EXERCISE MATERIAL Start Marker
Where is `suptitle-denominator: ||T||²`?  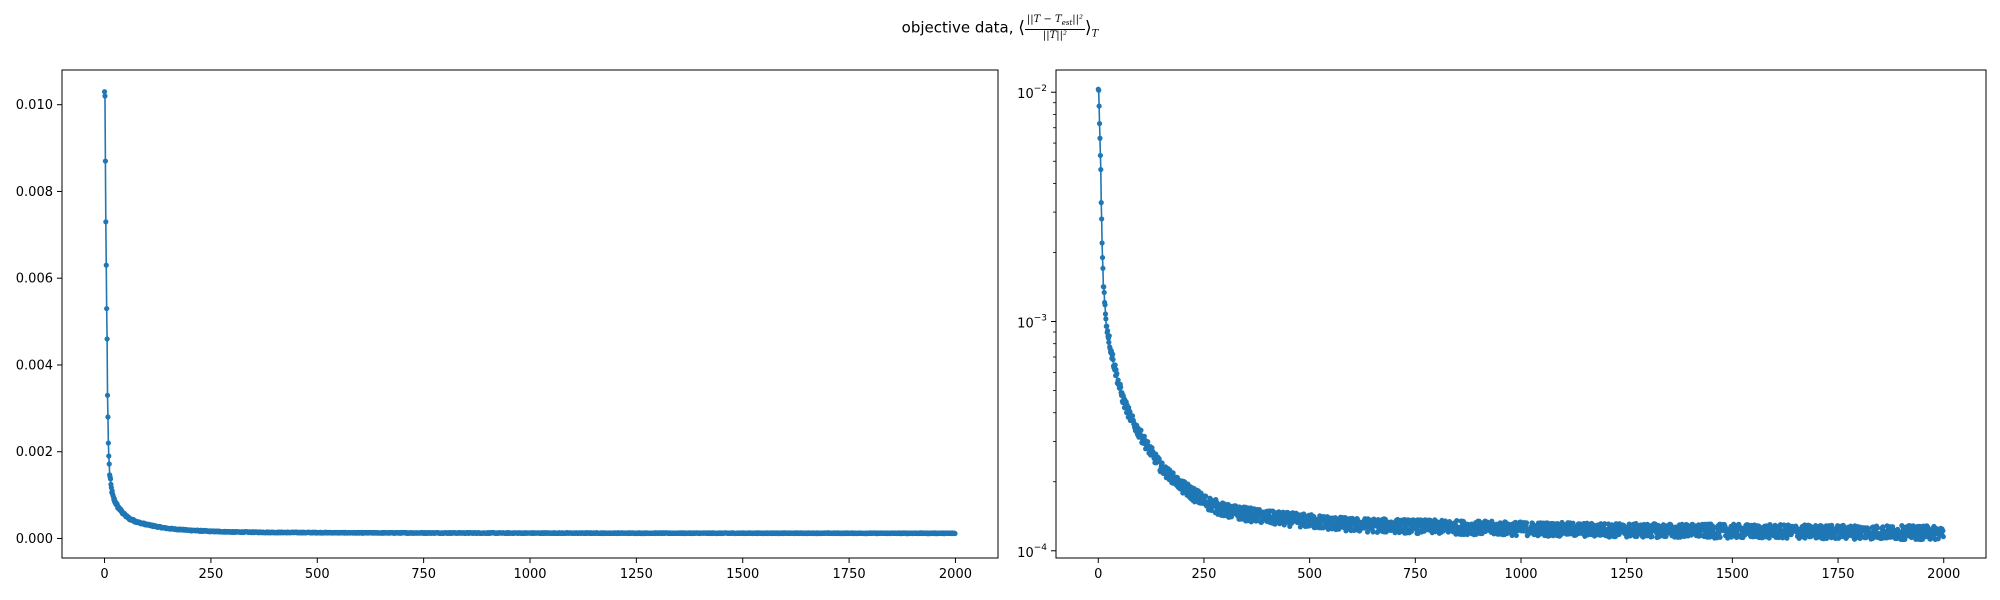 suptitle-denominator: ||T||² is located at coordinates (1055, 36).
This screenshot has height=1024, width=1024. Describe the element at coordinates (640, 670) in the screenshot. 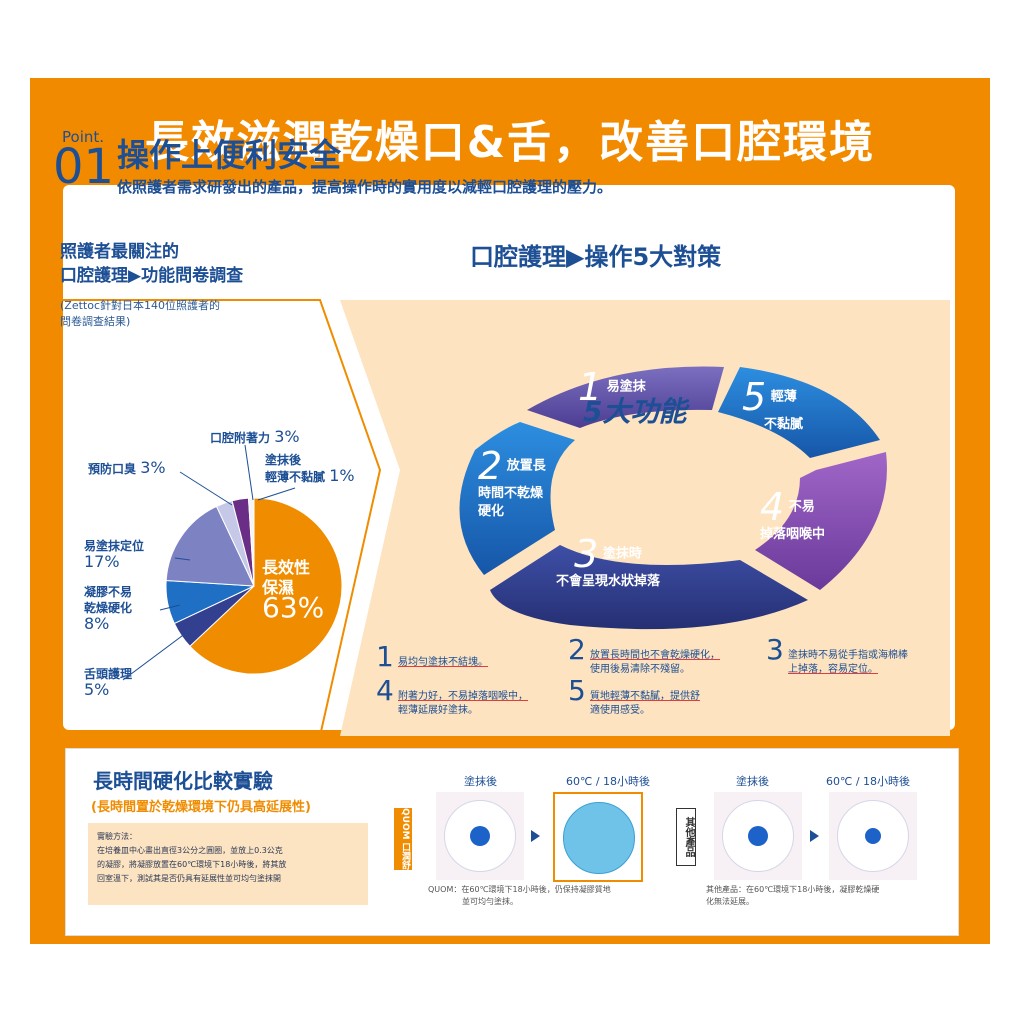

I see `note-2-line2: 使用後易清除不殘留。` at that location.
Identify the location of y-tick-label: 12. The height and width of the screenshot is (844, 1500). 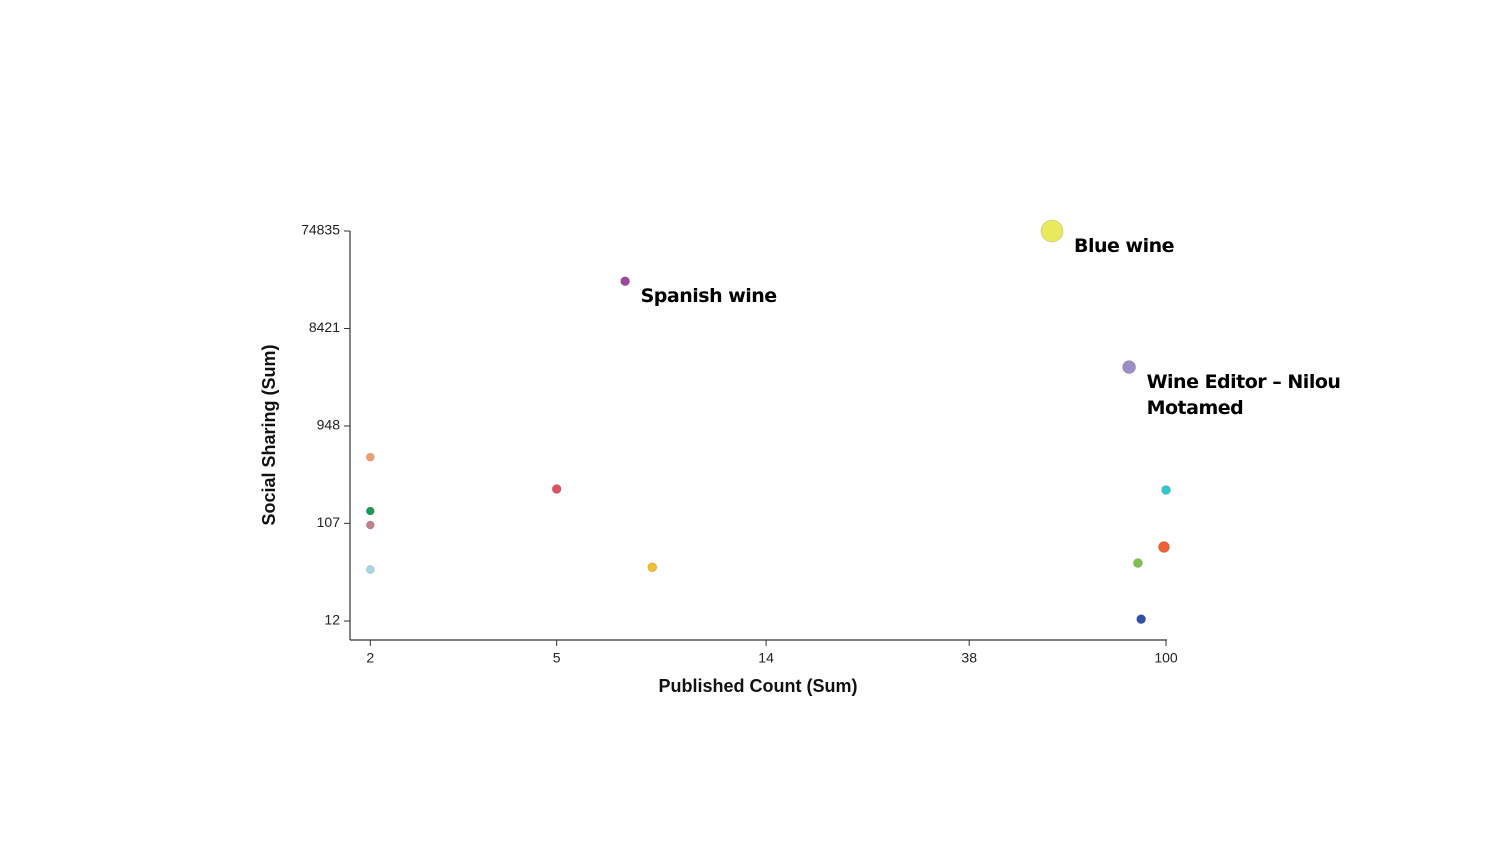
(332, 620).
EXERCISE MATERIAL End Marker
ASSIGNED TASK
Print the data verbatim from the line containing "This screenshot has" through the end of the data, including both ends, and omit the pictures.

YOUR SOLUTION
This screenshot has height=1024, width=1024. Describe the element at coordinates (640, 670) in the screenshot. 

I see `note-2-line2: 使用後易清除不殘留。` at that location.
Identify the location of y-tick-label: 12. The height and width of the screenshot is (844, 1500). 
(332, 620).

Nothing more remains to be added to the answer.